One of these ADCs, sigvotatug vedotin (SV), targets integrin beta-6 (IB6), a protein associated with tumor progression and poor prognosis in several cancers. The Phase 1 trial explores SV in patients with non-small cell lung cancer and head and neck squamous cell carcinoma, showing early signs of promising anti-tumor activity when paired with immune checkpoint blockade.
The second ADC, PDL1V (PF-08046054), is a PD-L1 directed agent under investigation in head and neck cancers. The results from these studies support Pfizer’s broader strategy to develop rational, biology-driven combinations aimed at improving efficacy without compromising safety.
In addition, exploratory analyses from the pivotal EV-302 trial will be shared, examining PADCEV® (enfortumab vedotin) in combination with KEYTRUDA® (pembrolizumab) in patients with previously untreated locally advanced or metastatic urothelial carcinoma (la/mUC). These data are expected to provide deeper insights into biomarkers and subgroups that may benefit most from this dual approach.
Advancing Epigenetic Therapies in Breast and Prostate Cancer
The company will also highlight early-stage findings that could guide future registrational strategies for emerging epigenetic therapies. This includes updates from Phase 1 trials of two novel agents: mevrometostat, an EZH2 inhibitor under evaluation in combination with XTANDI in metastatic castration-resistant prostate cancer (mCRPC), and PF-07248144, a potential first-in-class KAT6 inhibitor being developed for ER+/HER2- metastatic breast cancer.
These agents target key epigenetic regulators that play a role in gene expression and tumor growth, representing a new frontier in precision oncology. The results presented at ASCO will help refine dosing and inform future trial designs as Pfizer prepares to scale up to late-stage clinical development.

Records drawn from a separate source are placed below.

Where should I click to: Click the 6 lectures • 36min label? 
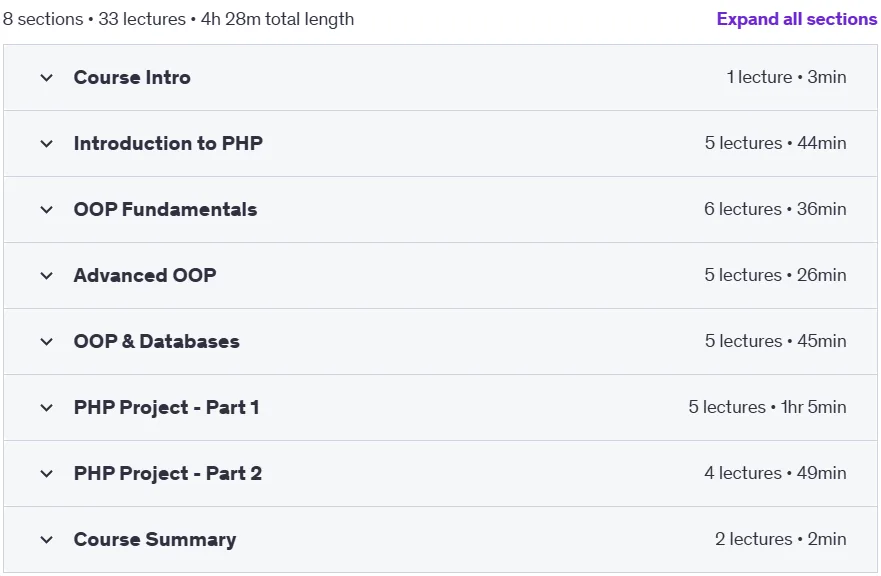point(775,209)
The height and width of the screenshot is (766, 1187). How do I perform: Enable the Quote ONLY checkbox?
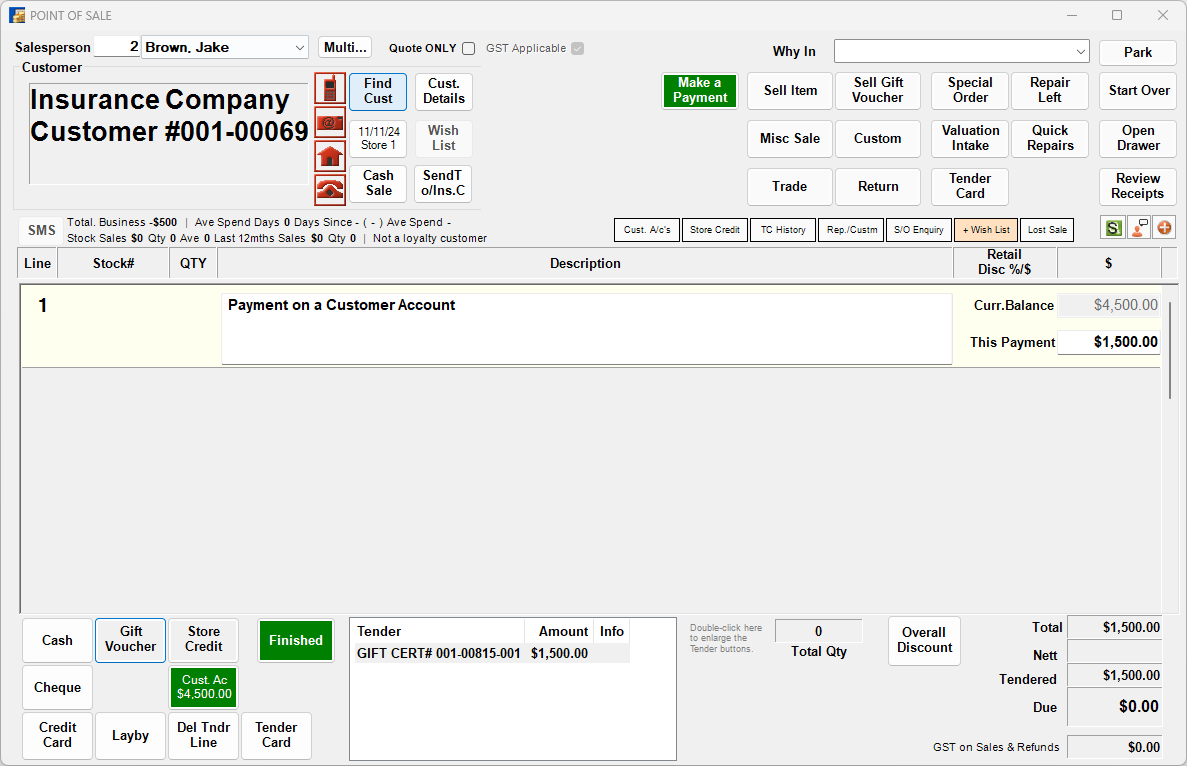pyautogui.click(x=467, y=48)
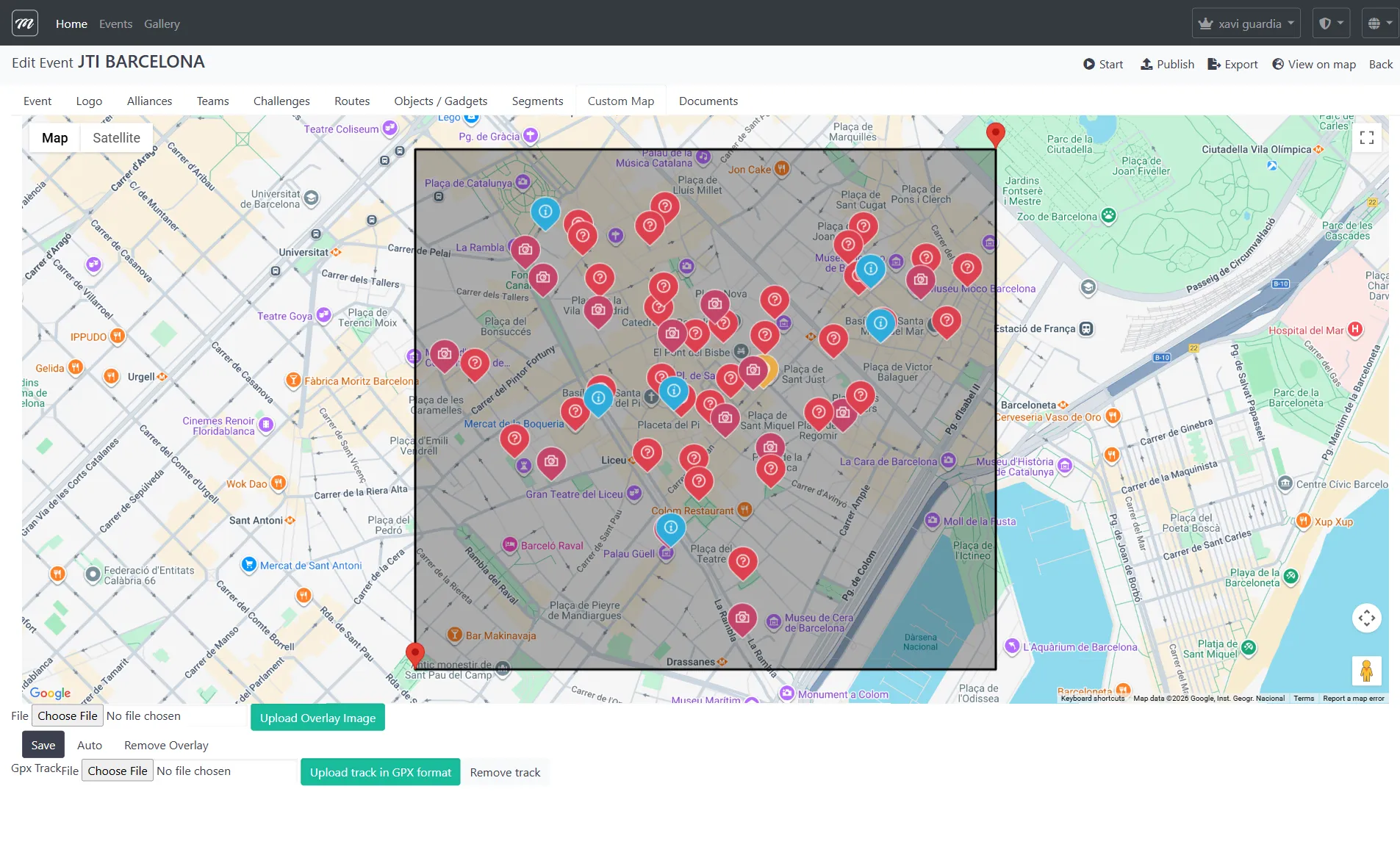Open map camera pan controls
The width and height of the screenshot is (1400, 858).
click(1366, 618)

Strategic Pipeline Advancement and Future Outlook
Reflecting on the company’s strategy, Megan O’Meara, Head of Early-Stage Development and Interim Head of Late-Stage Development for Pfizer Oncology, emphasized the company’s dual focus on innovation and execution.
“Our data at ASCO this year reflect how we are strategically progressing our deep pipeline of next generation cancer medicines while simultaneously extending the impact of our foundational therapies to reach more people living with cancer,” said O’Meara. “Important early-stage updates highlight our extensive pipeline and depth within our core cancer types, as we advance up to nine new pivotal Phase 3 trials this year.”
With a blend of transformational late-stage data and promising early-phase assets, Pfizer’s presence at ASCO 2025 underscores its ambition to not only remain at the forefront of cancer care but also shape the future landscape with novel modalities, combinations, and biomarker-driven approaches. As the oncology community gathers in Chicago, Pfizer’s expansive data presentations will be closely watched, potentially setting the tone for the next wave of therapeutic innovations in oncology.